However, Pope Boniface VIII had forbidden, under penalty of excommunication, all further experiments involving the dismembering or boiling down of human corpses. Leonardo's words, cited above, reveal the sense of novelty, disgust and horror which accompanied the first breaches of this prohibition to be undertaken in the spirit of "curiositas", or scientific curiosity. For even teachers of medicine at the universities had avoided all contact with human corpses. In the late fifteenth century Italian woodcuts had depicted professors of medicine removed from their listeners behind raised lecterns, as they delivered abstract lectures based on anatomical knowledge derived solely from Classical sources like Hippocrates, Galen or Dioscurides, while beneath them, surgical assistants dissected real corpses.

Rembrandt
Doctor Nicolaes Tulp Demonstrating the Anatomy of the Arm (detail)
1632



This did not change until the sixteenth century. One of the most important testimonies to new developments in anthropotomy, or human anatomy, is the work, based almost entirely on his own observations, of the Netherlandish anatomist Andreas Vesalius ("De corporis humani fabrica", 1543). This work also expressed its author's theological views, for Vesalius saw the human body as a "product of divine handiwork". One interesting aspect of the woodcuts (possibly by Jan Stephan van Calcar) which accompanied the book is the way in which the corpses, depicted to illustrate various systems of arteries, tendons, muscles and bones etc., seem paradoxically vital, moving and behaving as if they were living beings, indeed even reflecting - in a manner possibly also illustating the artist's macabre sense of humour - on the transience of all earthly life.
Rembrandt's famous painting The Anatomy Lesson of Dr.

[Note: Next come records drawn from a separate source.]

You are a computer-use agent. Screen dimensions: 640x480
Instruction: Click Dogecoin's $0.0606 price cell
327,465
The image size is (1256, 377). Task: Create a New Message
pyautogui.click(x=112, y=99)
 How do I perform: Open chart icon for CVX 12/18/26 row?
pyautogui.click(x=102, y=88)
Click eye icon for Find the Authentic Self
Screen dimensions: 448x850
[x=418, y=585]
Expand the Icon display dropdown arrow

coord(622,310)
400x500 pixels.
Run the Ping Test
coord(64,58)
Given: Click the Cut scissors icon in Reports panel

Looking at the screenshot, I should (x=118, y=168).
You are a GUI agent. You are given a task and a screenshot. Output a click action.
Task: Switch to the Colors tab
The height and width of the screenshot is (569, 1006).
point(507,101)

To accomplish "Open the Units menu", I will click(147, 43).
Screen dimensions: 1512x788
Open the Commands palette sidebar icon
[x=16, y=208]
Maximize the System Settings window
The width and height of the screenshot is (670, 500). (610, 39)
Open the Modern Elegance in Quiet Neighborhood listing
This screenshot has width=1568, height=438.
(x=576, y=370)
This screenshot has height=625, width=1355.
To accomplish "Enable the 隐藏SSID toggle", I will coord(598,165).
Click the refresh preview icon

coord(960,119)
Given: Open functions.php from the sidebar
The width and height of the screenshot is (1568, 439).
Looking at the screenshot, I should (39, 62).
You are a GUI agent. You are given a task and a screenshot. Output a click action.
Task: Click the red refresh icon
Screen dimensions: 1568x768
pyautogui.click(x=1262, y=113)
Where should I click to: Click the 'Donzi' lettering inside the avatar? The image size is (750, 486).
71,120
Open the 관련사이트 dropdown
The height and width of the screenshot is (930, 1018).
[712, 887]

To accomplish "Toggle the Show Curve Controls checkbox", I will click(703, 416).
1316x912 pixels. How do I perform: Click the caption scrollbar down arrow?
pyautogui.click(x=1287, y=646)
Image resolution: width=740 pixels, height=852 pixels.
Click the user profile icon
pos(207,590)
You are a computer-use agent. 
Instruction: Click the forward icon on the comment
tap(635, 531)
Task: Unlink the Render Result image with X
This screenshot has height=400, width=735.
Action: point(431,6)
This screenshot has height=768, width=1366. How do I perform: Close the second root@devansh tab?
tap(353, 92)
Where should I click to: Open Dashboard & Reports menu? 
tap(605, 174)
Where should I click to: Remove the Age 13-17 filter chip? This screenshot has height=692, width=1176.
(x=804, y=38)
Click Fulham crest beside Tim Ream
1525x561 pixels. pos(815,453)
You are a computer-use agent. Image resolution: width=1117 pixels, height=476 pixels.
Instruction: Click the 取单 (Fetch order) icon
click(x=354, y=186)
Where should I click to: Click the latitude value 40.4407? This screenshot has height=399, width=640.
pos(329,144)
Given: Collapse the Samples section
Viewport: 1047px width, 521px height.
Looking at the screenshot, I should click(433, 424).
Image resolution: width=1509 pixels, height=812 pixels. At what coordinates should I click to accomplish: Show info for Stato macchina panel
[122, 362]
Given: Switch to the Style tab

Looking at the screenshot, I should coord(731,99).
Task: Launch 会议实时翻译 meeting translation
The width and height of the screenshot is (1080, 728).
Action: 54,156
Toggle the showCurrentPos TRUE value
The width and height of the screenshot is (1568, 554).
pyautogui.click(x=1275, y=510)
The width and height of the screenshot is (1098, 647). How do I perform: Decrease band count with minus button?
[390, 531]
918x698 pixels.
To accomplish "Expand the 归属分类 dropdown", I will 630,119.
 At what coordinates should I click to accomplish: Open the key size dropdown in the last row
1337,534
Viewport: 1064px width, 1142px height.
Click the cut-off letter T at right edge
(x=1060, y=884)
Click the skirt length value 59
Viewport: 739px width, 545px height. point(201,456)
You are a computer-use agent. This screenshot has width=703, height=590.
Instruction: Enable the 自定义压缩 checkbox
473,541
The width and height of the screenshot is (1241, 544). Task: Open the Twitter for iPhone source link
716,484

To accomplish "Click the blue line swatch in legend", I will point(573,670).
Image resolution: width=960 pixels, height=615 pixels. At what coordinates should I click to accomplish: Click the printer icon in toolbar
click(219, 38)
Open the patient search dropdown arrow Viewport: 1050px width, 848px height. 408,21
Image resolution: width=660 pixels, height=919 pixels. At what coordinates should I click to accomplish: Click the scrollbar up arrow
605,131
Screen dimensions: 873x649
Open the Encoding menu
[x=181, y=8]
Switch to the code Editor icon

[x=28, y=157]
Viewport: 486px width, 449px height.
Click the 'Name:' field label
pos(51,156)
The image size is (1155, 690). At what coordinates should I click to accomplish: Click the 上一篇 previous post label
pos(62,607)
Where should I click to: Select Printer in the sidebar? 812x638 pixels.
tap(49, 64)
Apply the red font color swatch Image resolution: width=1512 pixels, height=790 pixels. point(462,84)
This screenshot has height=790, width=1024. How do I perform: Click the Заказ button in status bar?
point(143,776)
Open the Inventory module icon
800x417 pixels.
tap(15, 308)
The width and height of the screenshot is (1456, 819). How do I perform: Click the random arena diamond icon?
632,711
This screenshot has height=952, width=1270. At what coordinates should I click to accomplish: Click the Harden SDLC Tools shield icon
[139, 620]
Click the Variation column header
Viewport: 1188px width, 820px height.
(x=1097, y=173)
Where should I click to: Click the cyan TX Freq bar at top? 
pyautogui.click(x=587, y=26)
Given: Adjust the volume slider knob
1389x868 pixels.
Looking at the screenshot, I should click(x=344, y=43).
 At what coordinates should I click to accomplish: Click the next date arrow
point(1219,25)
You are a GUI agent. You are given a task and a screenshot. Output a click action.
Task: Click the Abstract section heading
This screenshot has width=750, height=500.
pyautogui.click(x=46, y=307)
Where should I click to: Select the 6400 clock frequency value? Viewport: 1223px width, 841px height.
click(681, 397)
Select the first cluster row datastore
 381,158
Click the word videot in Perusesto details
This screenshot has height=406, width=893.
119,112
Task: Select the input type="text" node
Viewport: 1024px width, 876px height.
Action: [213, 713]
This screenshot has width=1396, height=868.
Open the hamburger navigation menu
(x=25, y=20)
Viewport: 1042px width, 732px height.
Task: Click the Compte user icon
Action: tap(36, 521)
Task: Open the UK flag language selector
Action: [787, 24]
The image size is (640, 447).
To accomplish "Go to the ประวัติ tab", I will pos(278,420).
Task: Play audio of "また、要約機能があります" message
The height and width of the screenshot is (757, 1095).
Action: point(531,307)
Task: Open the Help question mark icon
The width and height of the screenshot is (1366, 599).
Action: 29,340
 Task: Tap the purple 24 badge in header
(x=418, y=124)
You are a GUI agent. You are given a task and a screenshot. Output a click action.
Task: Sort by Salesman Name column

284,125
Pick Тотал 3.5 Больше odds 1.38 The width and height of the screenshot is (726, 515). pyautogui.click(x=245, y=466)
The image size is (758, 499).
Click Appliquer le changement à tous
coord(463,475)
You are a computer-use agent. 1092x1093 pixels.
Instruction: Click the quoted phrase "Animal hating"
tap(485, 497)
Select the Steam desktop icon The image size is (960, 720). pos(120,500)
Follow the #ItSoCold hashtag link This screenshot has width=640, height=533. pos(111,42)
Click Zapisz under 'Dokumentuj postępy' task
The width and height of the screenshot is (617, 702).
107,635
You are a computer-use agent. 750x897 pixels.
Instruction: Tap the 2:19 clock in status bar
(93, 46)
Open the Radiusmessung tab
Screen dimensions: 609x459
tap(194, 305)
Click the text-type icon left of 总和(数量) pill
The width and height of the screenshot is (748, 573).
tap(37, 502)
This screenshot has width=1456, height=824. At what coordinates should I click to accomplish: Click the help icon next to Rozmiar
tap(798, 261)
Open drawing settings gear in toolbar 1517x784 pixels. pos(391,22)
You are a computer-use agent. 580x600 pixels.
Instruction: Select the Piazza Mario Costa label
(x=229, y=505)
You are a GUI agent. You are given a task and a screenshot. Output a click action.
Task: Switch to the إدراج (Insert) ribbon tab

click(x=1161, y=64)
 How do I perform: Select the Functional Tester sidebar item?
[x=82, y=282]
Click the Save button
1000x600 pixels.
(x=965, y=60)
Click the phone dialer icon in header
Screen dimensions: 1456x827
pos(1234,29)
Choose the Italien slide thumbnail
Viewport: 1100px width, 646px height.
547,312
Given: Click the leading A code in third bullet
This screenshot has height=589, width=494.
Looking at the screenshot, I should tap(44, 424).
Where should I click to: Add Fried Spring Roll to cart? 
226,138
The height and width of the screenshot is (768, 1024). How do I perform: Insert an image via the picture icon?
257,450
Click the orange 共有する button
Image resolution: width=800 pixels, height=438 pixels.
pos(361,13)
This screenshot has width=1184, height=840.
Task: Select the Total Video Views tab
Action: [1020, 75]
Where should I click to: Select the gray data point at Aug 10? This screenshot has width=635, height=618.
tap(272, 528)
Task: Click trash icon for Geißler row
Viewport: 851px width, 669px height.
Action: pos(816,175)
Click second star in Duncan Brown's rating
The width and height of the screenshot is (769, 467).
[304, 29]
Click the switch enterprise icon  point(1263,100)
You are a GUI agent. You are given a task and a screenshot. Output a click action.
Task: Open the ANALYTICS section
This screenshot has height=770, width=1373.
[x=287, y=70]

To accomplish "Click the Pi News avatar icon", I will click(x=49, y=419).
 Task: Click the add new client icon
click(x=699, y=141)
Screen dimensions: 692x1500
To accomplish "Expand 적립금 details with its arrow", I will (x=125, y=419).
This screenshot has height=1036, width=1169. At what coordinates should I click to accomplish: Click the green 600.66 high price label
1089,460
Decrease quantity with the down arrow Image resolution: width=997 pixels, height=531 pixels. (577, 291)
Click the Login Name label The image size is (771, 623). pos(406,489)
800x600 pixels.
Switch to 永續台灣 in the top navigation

Nicolaes Tulp (1632), an example of a type of group portrait cultivated particularly by Netherlandish artists, shows the changing relationship of medical science to the human corpse in the early days of empiricism. A more secular view of death is apparent here in the matter-of-fact attitude towards the corpse demonstrated by the professor and his students. The professor, the only figure shown wearing a hat, has exposed to view the tendons and muscles of the left arm. The corpse - dissections were usually performed on the bodies of executed criminals - lies almost diagonally across the picture space. The listeners, some portrayed in profile, others "en face", are grouped around the dead man's head. They are bending over to compare the empirical data with an open textbook, placed rather inconspicuously in the shadows at the foot of the bed.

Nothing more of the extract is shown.